A total of 130 consecutive cases with histologically proven calcifications by needle or surgical biopsy were included in this study. The only inclusion criterion was that the lesions depicted were calcifications that had undergone biopsy. Both screen-film and soft-copy digital mammography images were acquired in the same patients. Two standard views of each breast were obtained with each technique. Cases were accrued under clinical trials using three different full-field digital mammographic devices: the Fischer Imaging SenoScan was used for 71 of the patients, the Lorad digital mammography system was used for 35 of the patients, and the GE Healthcare Senographe 2000D was used for 24 of the patients. Images obtained with the Fischer system were 3,072 x 4,800 pixels with 50-µm pixels. The Lorad system images were 4,800 x 6,400 pixels with 40-µm pixels and the GE Healthcare system images were 1,800 x 2,304 pixels with 100-µm pixels. The Lorad and GE Healthcare systems produced images with 14 bits per pixel, and the Fischer system had 12 bits per pixel.

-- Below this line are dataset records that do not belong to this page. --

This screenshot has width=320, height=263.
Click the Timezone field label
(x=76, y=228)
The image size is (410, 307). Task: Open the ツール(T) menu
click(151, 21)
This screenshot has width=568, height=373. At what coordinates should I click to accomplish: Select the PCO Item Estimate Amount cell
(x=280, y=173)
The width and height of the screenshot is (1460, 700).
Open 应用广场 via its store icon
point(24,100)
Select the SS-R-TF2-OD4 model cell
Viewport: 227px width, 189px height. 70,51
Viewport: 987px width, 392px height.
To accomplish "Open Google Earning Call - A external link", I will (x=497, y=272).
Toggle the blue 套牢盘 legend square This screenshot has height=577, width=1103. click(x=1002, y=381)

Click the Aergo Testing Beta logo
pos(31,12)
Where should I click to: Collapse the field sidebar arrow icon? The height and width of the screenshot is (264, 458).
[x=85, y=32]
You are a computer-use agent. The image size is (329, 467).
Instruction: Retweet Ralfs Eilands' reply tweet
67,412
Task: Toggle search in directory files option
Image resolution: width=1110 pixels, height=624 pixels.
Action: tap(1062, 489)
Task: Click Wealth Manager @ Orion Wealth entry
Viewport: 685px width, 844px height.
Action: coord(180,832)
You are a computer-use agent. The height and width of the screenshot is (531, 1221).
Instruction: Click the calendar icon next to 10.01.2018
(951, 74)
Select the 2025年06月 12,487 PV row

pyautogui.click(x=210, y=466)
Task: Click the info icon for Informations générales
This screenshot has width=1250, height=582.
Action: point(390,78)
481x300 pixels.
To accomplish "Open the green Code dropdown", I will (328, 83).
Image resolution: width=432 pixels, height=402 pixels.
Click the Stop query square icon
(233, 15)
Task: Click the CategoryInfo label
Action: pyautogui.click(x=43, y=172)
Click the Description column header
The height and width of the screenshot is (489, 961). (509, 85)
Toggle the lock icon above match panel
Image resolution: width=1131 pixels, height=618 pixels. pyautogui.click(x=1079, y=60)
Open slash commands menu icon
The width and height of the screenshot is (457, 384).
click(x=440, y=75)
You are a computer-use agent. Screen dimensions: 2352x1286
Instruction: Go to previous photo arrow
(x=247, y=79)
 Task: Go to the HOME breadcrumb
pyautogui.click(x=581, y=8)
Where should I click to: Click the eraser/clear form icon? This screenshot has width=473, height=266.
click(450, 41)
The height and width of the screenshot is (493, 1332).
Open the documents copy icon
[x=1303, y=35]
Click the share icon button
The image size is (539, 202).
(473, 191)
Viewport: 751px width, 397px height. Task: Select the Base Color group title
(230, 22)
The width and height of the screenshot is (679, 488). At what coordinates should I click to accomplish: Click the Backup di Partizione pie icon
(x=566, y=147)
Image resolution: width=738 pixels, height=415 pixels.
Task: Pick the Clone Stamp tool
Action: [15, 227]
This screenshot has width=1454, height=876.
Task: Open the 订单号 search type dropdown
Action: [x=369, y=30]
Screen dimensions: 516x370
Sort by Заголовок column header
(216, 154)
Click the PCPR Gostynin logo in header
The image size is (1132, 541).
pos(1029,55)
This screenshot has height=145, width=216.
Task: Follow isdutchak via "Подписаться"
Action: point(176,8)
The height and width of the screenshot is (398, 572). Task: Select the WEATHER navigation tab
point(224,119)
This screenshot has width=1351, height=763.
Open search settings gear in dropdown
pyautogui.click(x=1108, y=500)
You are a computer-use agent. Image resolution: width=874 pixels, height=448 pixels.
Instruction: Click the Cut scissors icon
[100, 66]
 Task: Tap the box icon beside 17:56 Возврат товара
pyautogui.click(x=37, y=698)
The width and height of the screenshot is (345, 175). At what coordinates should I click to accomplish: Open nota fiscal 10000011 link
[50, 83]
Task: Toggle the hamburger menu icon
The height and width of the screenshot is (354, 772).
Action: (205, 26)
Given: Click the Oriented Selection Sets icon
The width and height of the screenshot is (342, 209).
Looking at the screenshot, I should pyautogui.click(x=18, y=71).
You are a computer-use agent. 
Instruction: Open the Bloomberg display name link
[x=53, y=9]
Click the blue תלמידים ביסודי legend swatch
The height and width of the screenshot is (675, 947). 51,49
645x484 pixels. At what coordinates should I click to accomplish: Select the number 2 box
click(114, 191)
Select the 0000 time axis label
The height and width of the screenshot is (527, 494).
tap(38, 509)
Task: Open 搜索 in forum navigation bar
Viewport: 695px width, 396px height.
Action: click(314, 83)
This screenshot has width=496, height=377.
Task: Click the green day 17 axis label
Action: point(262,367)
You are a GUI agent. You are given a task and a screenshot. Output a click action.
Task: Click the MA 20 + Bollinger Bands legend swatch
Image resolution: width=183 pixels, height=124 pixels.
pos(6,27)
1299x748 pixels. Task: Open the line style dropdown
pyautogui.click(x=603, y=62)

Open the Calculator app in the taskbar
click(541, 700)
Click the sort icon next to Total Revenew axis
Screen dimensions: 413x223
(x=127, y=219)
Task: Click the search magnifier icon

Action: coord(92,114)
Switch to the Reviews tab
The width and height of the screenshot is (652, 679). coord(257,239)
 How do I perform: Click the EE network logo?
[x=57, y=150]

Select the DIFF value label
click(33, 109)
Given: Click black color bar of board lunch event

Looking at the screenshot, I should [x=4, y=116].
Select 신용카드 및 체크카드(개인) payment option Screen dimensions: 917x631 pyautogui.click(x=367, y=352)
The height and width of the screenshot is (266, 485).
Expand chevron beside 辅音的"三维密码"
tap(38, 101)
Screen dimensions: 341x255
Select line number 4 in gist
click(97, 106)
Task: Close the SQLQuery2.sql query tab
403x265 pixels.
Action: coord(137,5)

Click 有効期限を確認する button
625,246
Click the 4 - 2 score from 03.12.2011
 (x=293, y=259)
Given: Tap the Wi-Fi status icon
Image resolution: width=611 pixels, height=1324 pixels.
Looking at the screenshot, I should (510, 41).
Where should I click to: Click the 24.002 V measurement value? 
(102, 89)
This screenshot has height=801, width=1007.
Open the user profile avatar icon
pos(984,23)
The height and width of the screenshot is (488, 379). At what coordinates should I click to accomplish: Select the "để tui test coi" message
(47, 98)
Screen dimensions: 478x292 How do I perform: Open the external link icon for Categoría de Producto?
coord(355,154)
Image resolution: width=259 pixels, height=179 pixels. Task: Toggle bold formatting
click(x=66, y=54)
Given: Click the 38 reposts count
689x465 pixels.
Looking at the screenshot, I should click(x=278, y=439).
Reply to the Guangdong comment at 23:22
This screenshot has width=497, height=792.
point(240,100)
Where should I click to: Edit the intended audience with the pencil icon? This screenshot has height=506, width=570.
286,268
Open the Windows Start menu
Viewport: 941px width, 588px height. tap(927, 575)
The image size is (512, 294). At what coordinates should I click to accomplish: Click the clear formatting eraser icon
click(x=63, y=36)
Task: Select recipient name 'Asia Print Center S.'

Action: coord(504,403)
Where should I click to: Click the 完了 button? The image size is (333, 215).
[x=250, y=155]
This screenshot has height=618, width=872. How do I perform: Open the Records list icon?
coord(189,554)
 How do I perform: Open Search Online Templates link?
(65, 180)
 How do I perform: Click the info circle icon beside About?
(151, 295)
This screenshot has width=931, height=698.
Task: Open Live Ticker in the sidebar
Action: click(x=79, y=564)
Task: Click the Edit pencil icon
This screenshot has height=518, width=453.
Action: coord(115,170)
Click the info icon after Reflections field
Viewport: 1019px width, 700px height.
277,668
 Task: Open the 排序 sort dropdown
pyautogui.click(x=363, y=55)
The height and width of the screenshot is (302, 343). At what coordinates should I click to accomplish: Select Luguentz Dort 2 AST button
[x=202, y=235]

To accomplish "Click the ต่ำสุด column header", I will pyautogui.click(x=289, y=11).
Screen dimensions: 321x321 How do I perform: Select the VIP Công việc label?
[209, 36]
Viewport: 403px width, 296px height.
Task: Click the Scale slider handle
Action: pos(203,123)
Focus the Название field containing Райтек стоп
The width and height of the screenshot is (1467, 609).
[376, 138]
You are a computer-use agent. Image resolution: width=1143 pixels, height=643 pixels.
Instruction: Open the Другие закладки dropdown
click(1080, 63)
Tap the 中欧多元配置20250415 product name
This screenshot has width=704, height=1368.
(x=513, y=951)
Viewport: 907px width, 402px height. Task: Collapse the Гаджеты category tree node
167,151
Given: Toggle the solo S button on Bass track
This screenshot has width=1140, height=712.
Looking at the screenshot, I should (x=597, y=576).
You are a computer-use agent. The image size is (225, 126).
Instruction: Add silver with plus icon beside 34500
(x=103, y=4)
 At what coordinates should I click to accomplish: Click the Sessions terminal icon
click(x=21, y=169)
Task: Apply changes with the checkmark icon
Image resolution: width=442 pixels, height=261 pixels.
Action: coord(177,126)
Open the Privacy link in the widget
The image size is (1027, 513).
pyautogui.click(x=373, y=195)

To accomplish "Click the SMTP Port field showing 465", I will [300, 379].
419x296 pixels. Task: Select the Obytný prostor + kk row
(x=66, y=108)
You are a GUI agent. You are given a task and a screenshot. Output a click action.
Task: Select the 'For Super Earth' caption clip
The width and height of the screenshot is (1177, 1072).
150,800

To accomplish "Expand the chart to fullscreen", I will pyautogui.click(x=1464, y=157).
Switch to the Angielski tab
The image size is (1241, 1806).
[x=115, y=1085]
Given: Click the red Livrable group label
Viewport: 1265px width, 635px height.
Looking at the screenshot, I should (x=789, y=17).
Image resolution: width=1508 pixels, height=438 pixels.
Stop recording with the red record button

Soft-copy images were cropped so that just the region of interest was shown, and these subimages were displayed, in both craniocaudal and mediolateral oblique views, using high-luminance, high-spatial-resolution monitors of 2,048 x 2,506 pixels (model 1654, Orwin Associates). Screen-film mammograms were masked to show only the same calcifications and were displayed on a light box. An experienced radiologist, who did not participate in the scoring of the images, annotated and masked the films.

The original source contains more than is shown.